** YOUR TASK **
Write a continuation of the essay on Arnold's standard of scientific evidence, picking up after its final sentence.

SOURCE EXTRACT: Begin

Arnold's Standards of Science: Does Anything Measure Up?
By Bryan Caplan
To me, scientific evidence is not “a whole bunch of scientists think X.” To me, scientific evidence is “Here is an experiment or a naturally-occurring event where the results are extremely unlikely to occur unless X is true.” That is what I find missing in the man-made global warming story.
I doubt that people claim that consensus is the same thing as scientific evidence. Instead, they rely on consensus because (a) It strongly correlates with scientific evidence, and (b) It is much easier for non-experts to check for consensus than to directly review the scientific evidence.
In any case, isn’t Arnold’s standard of scientific evidence strangely strict? Few results in economics rest on an “experiment or a naturally-occurring event where the results are extremely unlikely to occur unless X is true.” The same goes for evolutionary biology. Some will be delighted to dismiss both as pseudo-sciences, but the real lesson is that Arnold’s standard is excessive. Contrary to his account, the typical scientific conclusion rests on large body of diverse pieces of evidence. Most of these pieces of evidence are not, by themselves, very convincing; it is the totality of the evidence, not any particular finding, that provides the basis for scientific judgment.

SOURCE EXTRACT: End
SUPPLIED MATERIAL: Begin

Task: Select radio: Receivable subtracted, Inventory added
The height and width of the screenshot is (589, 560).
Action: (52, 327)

SUPPLIED MATERIAL: End
SUPPLIED MATERIAL: Begin

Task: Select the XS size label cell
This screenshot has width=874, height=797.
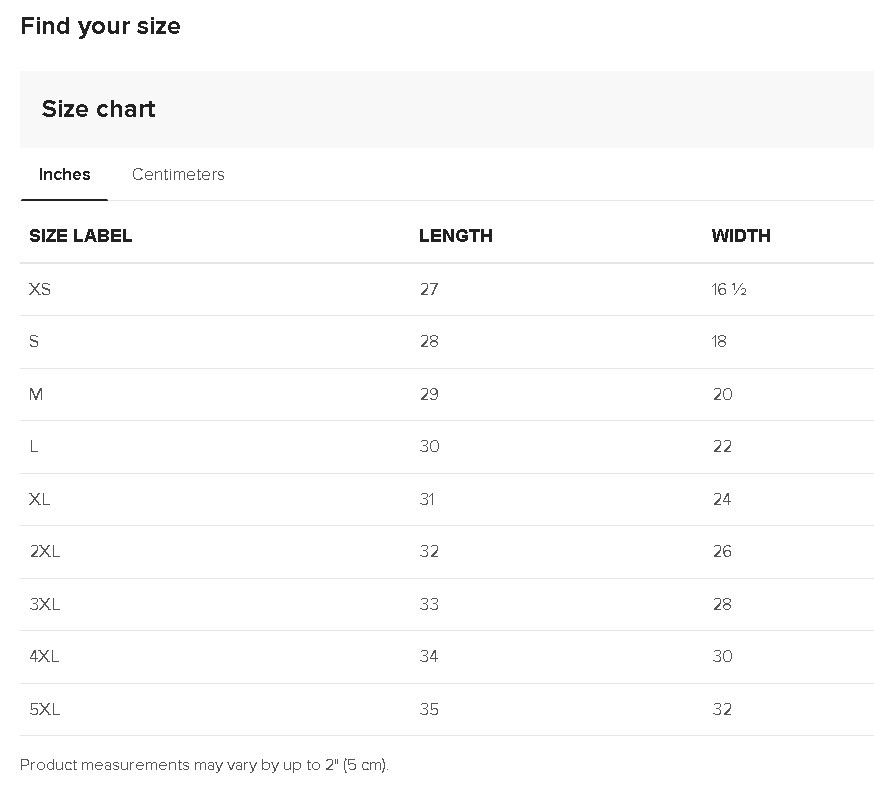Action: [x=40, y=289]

SUPPLIED MATERIAL: End
SUPPLIED MATERIAL: Begin

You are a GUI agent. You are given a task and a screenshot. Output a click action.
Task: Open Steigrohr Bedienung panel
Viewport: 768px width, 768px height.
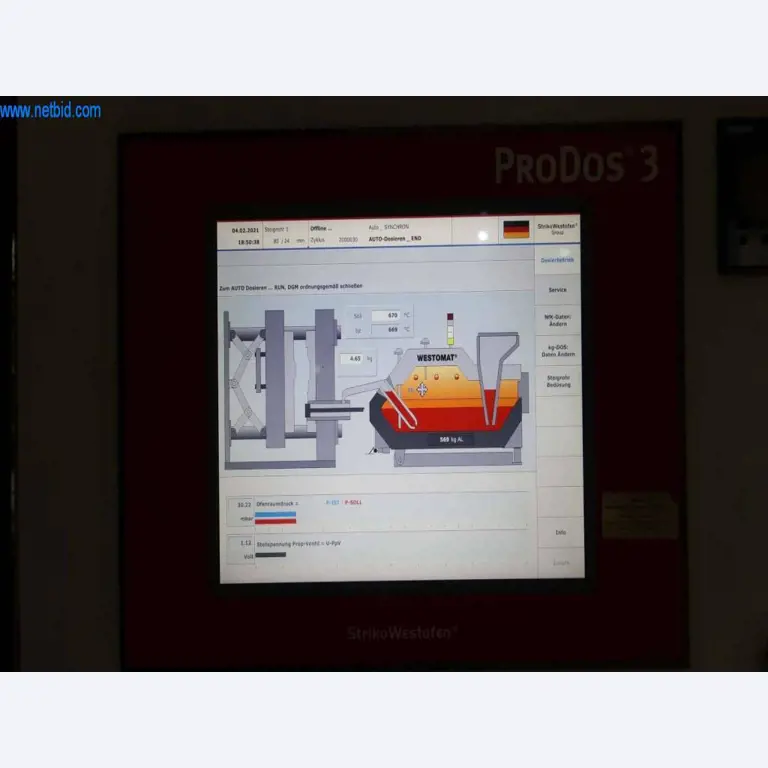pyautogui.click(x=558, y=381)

SUPPLIED MATERIAL: End

** WRITTEN REPLY **
Yes, this does leave room for herd mentalities and worse. But there is a sensible answer to these concerns: Put your money where your mouth is. Place your bets. The reluctance of global warming skeptics to do so (with one notable exception) makes me skeptical of their skepticism.
Of course, the fact that e.g. real estate prices in coastal regions remain high makes me skeptical that global warming will have dire consequences if it does happen, but that’s a separate issue.